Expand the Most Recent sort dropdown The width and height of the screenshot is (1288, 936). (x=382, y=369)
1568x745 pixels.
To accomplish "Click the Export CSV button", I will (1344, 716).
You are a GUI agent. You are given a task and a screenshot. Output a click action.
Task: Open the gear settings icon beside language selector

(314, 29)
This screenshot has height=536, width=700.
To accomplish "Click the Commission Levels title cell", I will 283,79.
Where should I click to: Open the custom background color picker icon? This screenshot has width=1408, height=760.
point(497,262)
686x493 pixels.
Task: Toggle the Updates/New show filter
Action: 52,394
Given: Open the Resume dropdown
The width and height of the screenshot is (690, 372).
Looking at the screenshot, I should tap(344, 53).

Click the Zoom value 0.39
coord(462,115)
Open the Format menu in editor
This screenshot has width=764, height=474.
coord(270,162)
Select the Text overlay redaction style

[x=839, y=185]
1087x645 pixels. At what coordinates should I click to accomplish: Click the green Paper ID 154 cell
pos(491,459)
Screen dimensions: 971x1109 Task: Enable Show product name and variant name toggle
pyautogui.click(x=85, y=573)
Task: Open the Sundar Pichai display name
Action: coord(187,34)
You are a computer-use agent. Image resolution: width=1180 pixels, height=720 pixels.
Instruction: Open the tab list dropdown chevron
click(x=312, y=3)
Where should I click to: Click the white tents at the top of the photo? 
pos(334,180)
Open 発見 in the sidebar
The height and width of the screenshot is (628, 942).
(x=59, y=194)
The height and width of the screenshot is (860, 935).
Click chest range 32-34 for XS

What the task requires.
Find how many lines in the entries above use the word "agent". Write the number alone.

Worked solution.
2